鬱病患者の嗅覚能力が減退したり、統合失調症患者が気持ち良い香りに対し鈍感になる事も良く知られている。

心理アロマテラピー
香り分子は空気に乗って鼻孔に入り、鼻孔上側に在る嗅覚上皮で粘膜液に溶け込む。ここで嗅覚刺激が電気信号に変換され大脳辺縁系に伝達されるが、ここは情動を司る脳の部位である。こうしたわけで匂いは緊密に感情や記憶と結びついている。我々が匂いに気付く迄の間に、電気信号は認識を司る海馬などの部位に既に伝達され済みなのだ。最終的に香り刺激は「幸福ホルモン」という名称で知られている神経伝達物質セロトニンや痛み緩和のエンツェファリンにも作用を及ぼす。従って歯科医待合室で香り効果を試したところ恐怖感を減らし気分を明るくする効果があったという研究結果など理解しやすいのだ(オレンジの香り)。

心理療法への香り利用については先ずこれは確立された標準医療法の代替をなすものではない事を強調する必要がある。しかし患者に十分説明した後になら、アロマテラピーは有益な補完療法として使用可能だ。その際個々の精油の有効成分のみならず患者一人一人に応じて調合されたブレンド精油も使用されるべきである。精油経験を積んだ薬剤師に協力して貰えれば一番良い。筆者自身この分野で著名な薬局に依頼して、心理療法用やスポーツアロマテラピー用の精油ブレンドを調合して貰っている。

精神病や神経症への使用
ブレンド精油はホホバ油なりアルコールなりで薄めて自然香水の形にされる。この自然香水を手首内側に一滴ずつ垂らし、皮膚に擦り込む。アルコール希釈であればミニボトルから直接香りをかいだりハンカチに垂らして染み込ませたりできる。アロマミニボトルの形ならハンドバッグや車の中に持ち込んで気持ちの支えとして利用できるのは、移行期の幼児が玩具を心理的支えにするのと類似である。いずれにせよこれらは急場の応急手段であり多用すると副作用が生じかねない。
患者にはアレルギー反応や頭痛や吐き気といった副作用を説明しておくべきである。またアロマテラピーを場合によっては使わない方がよい例としては、ひどい皮膚炎、妊娠、テンカン、高血圧、紫外線被爆、ホメオパシー療法適用時等が知られている。
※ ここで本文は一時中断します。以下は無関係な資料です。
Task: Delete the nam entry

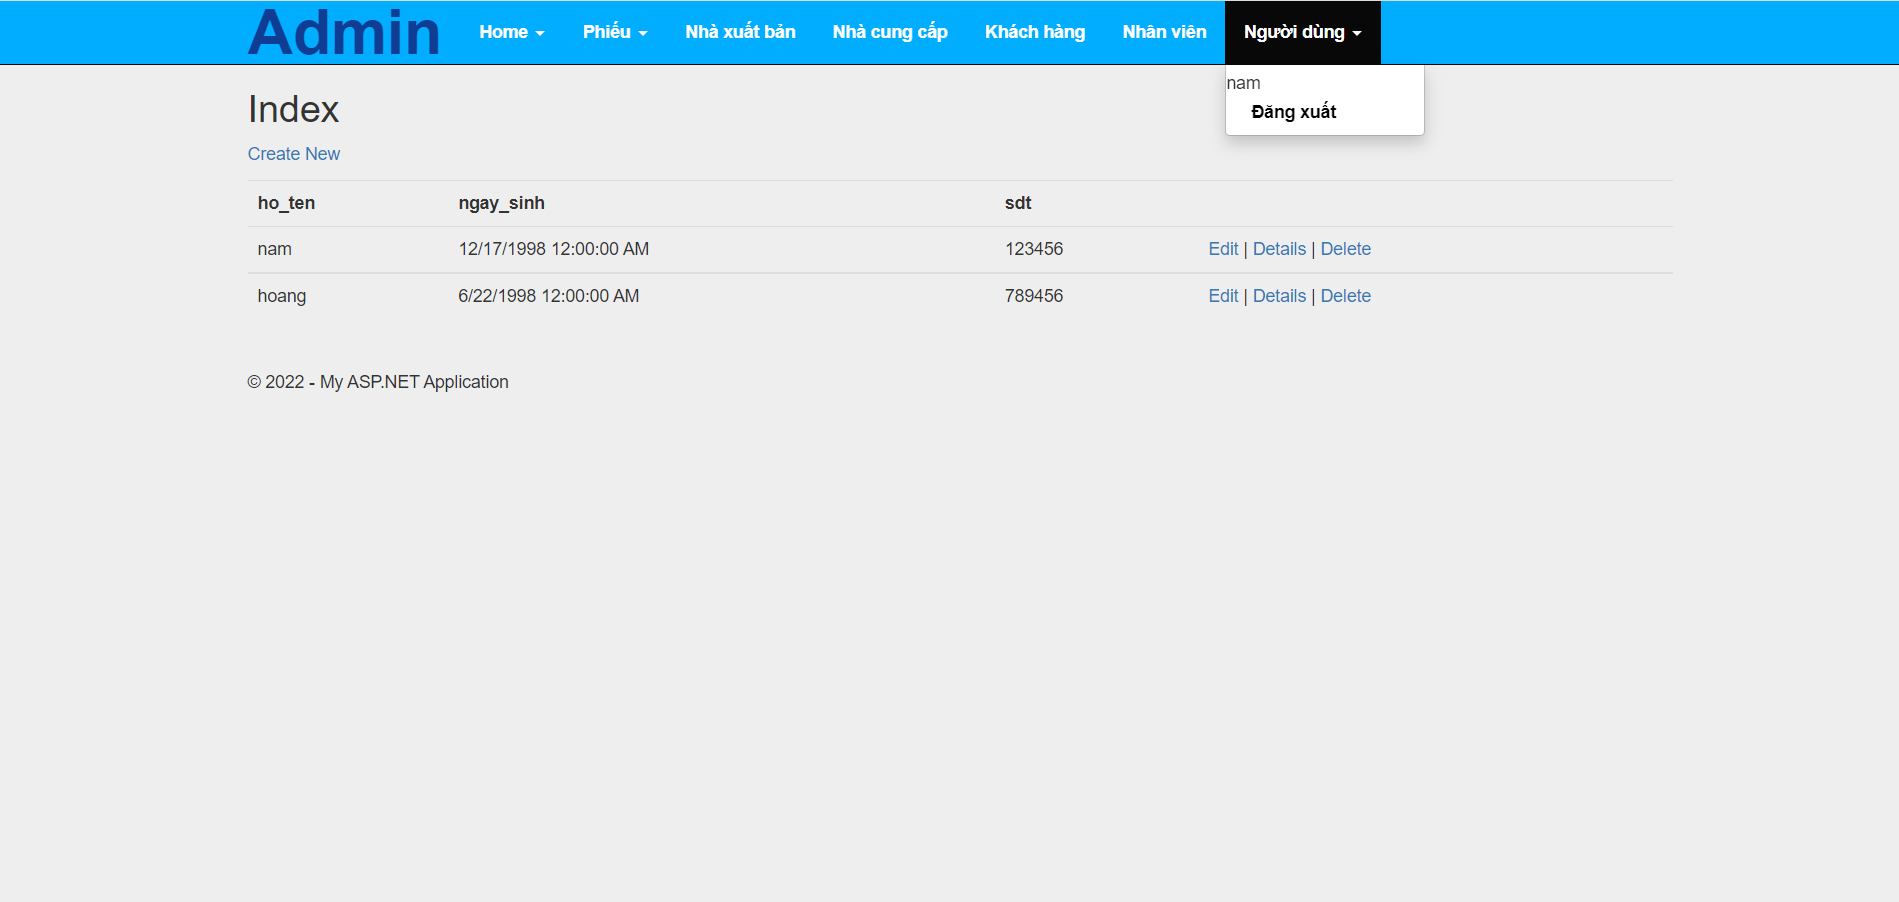Action: click(1345, 248)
アロマ使用可能性の第一は精神病・神経症だ。例えばパニック障害患者にアルコール希釈のミニボトル入り緊急鎮静用香水を予め渡しておく事などが考えられる。鬱病患者には気持ちを安定させる作用のある自然香水を与えておき、落ち込んだときには肌に擦り込んで貰う。適用可能な症状としては更に自信喪失時や持続的な対人関係障害などがあげられる。